• EXTRAIT CHOISI:
■ ■ ■ ■ ■ ■ ■

Le PQ et les suites du 2 mai

Tout devient possible, même une cinglante défaite

Pacte électoral - gauche et souverainiste

Note au lecteur : Ce texte a été écrit avant que ne survienne la crise qui frappe le PQ. J’avais décidé de ne pas le diffuser, je ne le croyais plus pertinent, la crise prenant le pas et occupant toute la scène. À la réflexion, j’ai changé d’idée, et je laisse le lecteur en décider.
Louis Champagne
Comme bien d’autres, les résultats des élections du 2 mai m’ont jeté par terre et amèrement déçu. Une fois passé le choc de la défaite du Bloc, il faut se poser la question des causes et des conséquences. Une raclée de cette ampleur devra faire l’objet d’une analyse serrée, et s’il le faut, modifier le discours et les pratiques de tous les partis politiques au Québec. À cet égard, c’est à une analyse politique que je compte m’atteler. Je suis du même avis que M. Barberis-Gervais là-dessus, c’est une défaite politique que nous avons encaissée, et ses causes sont d’abord politiques. Cette défaite, bien qu’amère, ne me fait pas assez souffrir pour que je crois utile de la soumettre aux incantations de la psychologie des profondeurs. Ne pas l’analyser, refuser de la comprendre et d’en prendre acte auront des conséquences imprévisibles et causeront d’autres défaites, pires encore si c’est possible.
Tout d’abord, il faut se pencher sur l’histoire du Bloc québécois. Il est né de l’échec des accords du Lac Meech, d’une alliance de députés libéraux et conservateurs déçus; ses co-fondateurs étaient Lucien Bouchard et Jean Lapierre. Il devait veiller aux intérêts du Québec en cas de crise constitutionnelle ou de référendum. Il s’est rapidement associé au Parti Québécois sur le terrain, mais a collaboré avec tous les gouvernements québécois depuis sa fondation. Il était dès lors évident qu’il n’atteindrait jamais le pouvoir, seul ou avec d’autres. Il s’est même retrouvé opposition officielle et y a joué effectivement et ma foi plutôt bien, un rôle canadian à son corps défendant. Lors du référendum volé de 95, et ensuite pour l’acharnement à mettre à jour le scandale des commandites, il a su gagner la confiance de tous les Québécois. La qualité de sa direction (même Lucien Bouchard y a montré que ce n’est pas le talent qui lui manquait) lui a assuré le respect non seulement de tous les Québécois, mais de beaucoup de Canadians.
Ni les conservateurs ni les libéraux n’ont trouvé d’autres arguments pour le contrer que de remettre en question le bien fondé de son existence : condamné à l’opposition, éternel poseur de questions, ils n’ont jamais changé le fond de leur discours pour le déloger. Les libéraux sont restés fixés à la belle époque de Trudeau et prétendent que ce sont les Québécois qui ne les comprennent plus, et les conservateurs ont fait de beaux sourires et des mamours de toutes sortes, mais quand leur vraie nature s’est montrée au grand jour, avec les âneries débitées par les Blackburn et autres Bernier, les Québécois ne les ont plus pris au sérieux. Restait le parti le plus centralisateur, socialisme oblige, et qui a toujours approuvé la Loi sur la clarté. Personne ne prenait au sérieux le NDP. Que s’est-il donc passé ?

■ ■ ■ ■ ■ ■ ■

• CONSIGNE: Remplacez « lecteur » par « public » dans le passage de l'extrait qui commence par les mots « Pacte électoral - gauche » et se termine après « lecteur en décider. », puis recopiez ce passage ainsi modifié. Appuyez-vous uniquement sur l'extrait.

• ENTRÉES EXTRAITES:
■ ■ ■ ■ ■ ■ ■

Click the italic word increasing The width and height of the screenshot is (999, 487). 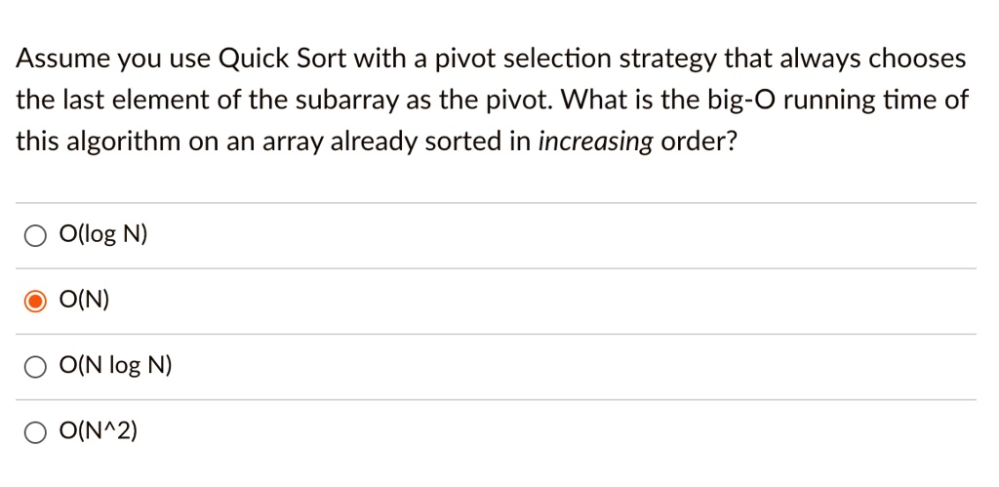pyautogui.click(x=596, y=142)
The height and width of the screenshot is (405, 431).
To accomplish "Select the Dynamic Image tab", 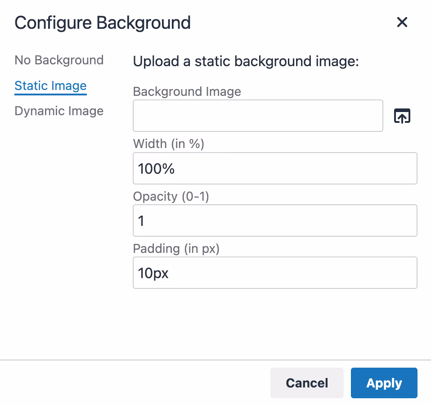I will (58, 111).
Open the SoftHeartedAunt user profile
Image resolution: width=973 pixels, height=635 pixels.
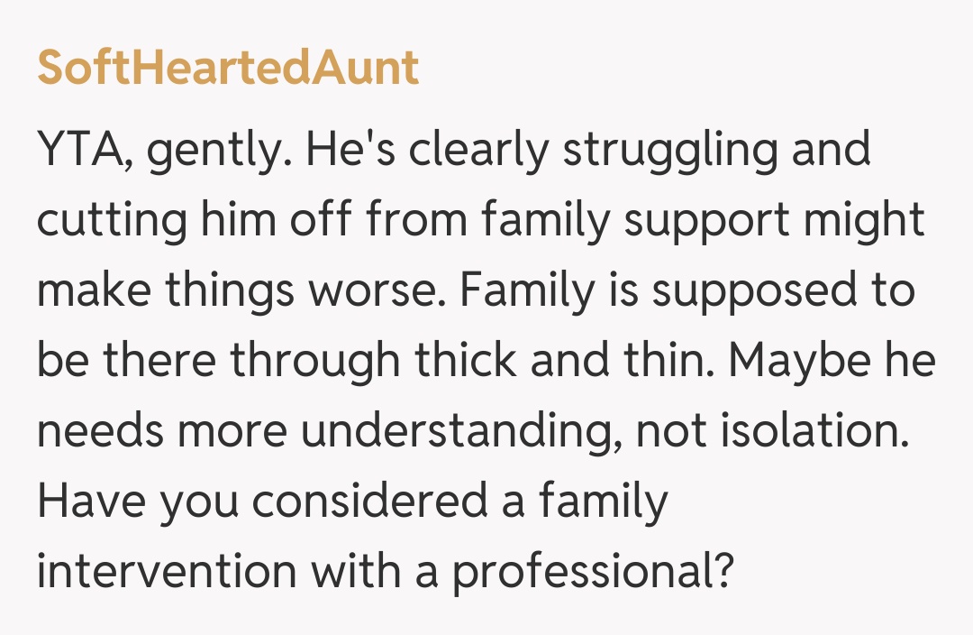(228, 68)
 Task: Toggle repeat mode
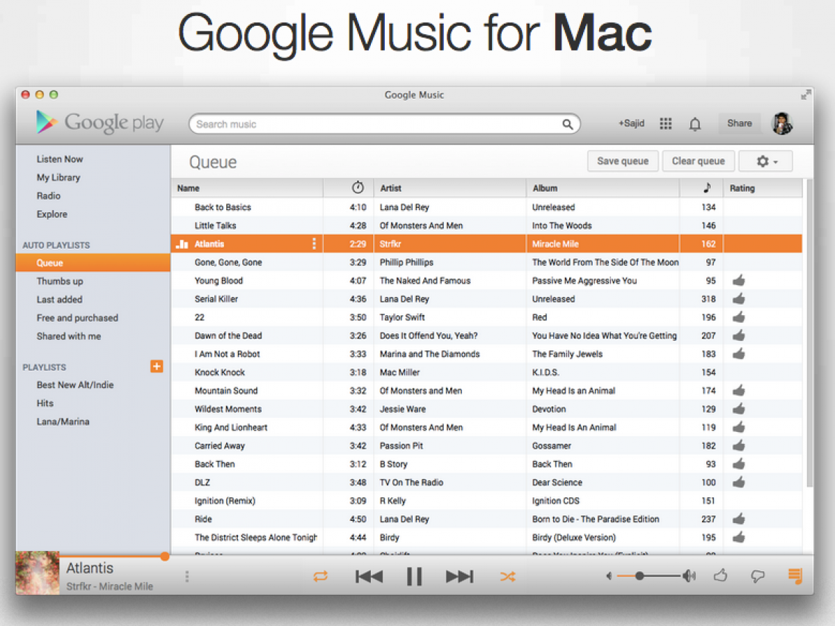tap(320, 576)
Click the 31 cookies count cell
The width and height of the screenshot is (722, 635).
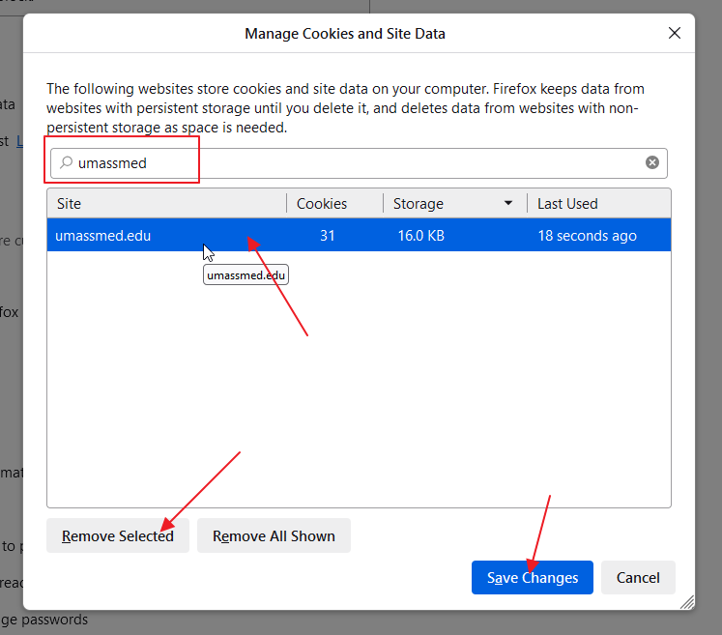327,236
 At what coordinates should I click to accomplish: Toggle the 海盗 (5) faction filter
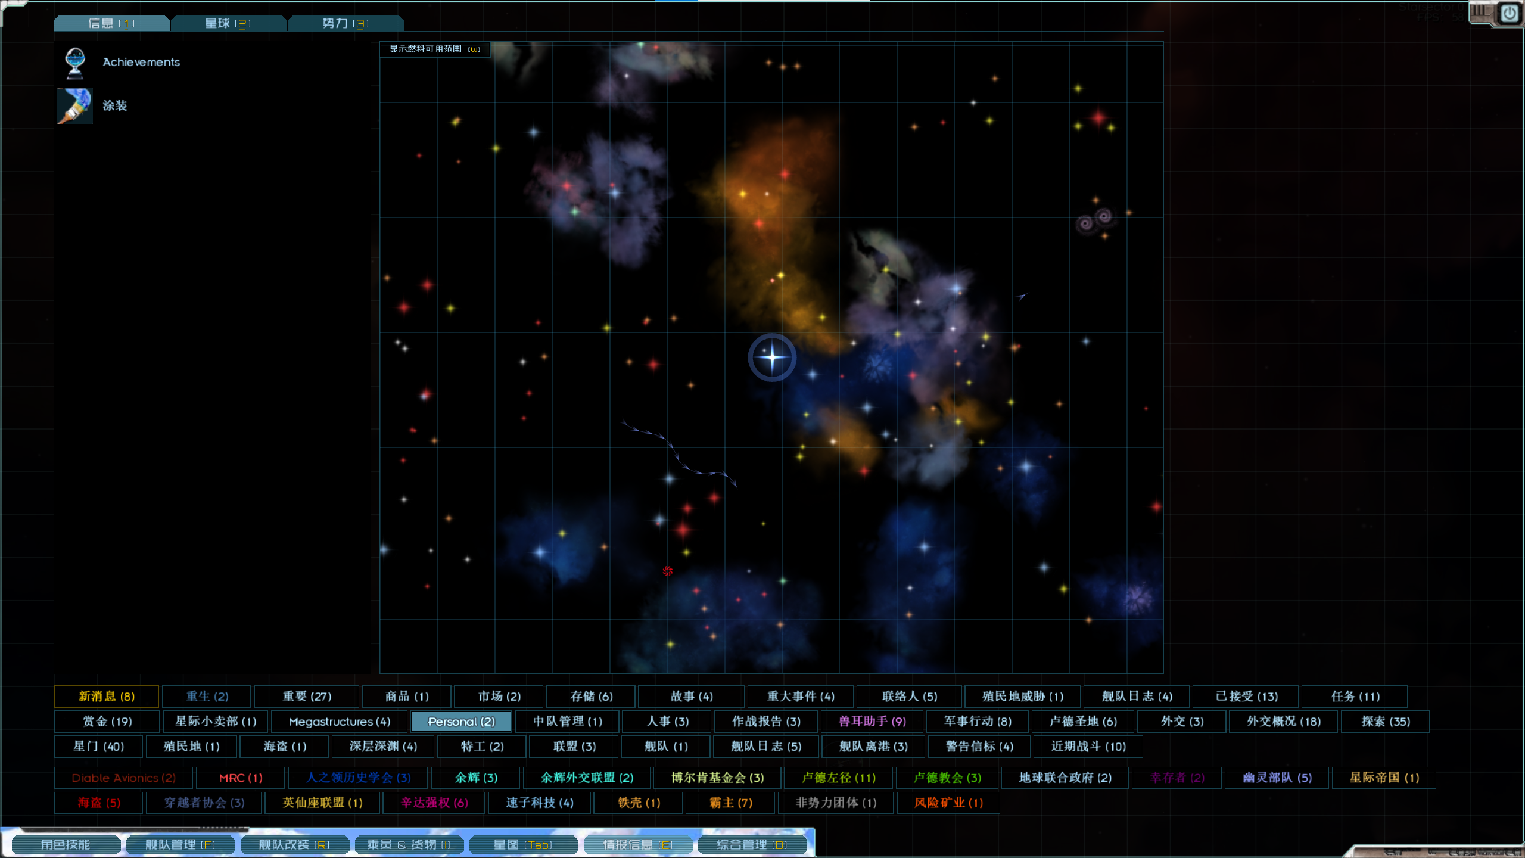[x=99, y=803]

■ ■ ■ ■ ■ ■ ■

• RÉSULTAT:
Pacte électoral - gauche et souverainiste

Note au public : Ce texte a été écrit avant que ne survienne la crise qui frappe le PQ. J’avais décidé de ne pas le diffuser, je ne le croyais plus pertinent, la crise prenant le pas et occupant toute la scène. À la réflexion, j’ai changé d’idée, et je laisse le public en décider.